EXERCISE DETAILS:
All pictures must be dropped, while the entries are given again word for word.

☆ ☆ ☆ ☆ ☆

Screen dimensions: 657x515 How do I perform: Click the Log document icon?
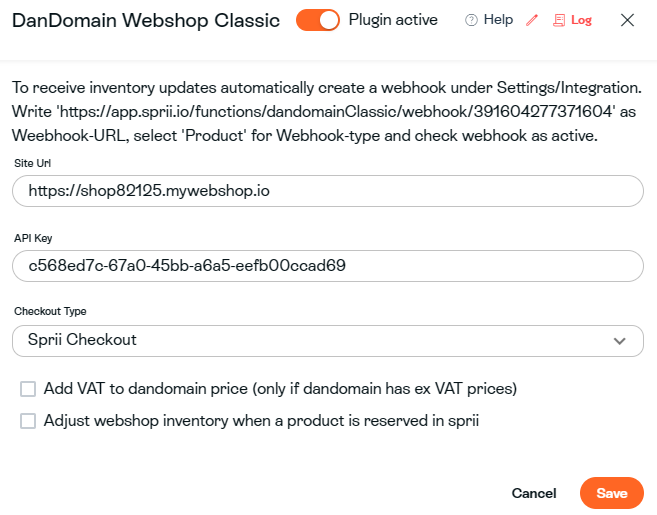(559, 20)
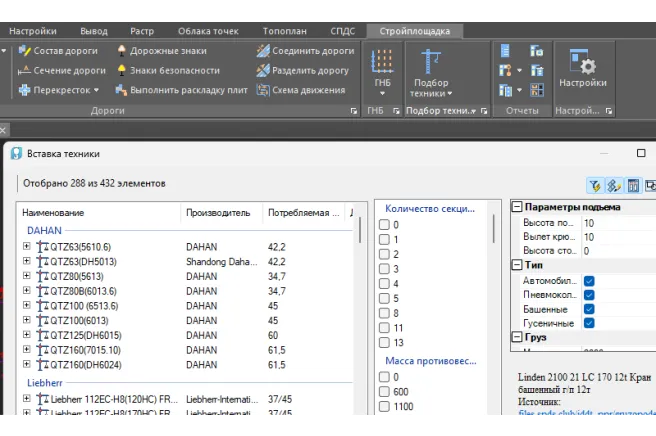Collapse the Параметры подъема section
The height and width of the screenshot is (436, 656).
517,207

☆ ☆ ☆ ☆ ☆

WORKED SOLUTION:
Screen dimensions: 657x515 How do I perform: Click the Log document icon?
(559, 20)
Collapse the Параметры подъема section
The height and width of the screenshot is (436, 656).
517,207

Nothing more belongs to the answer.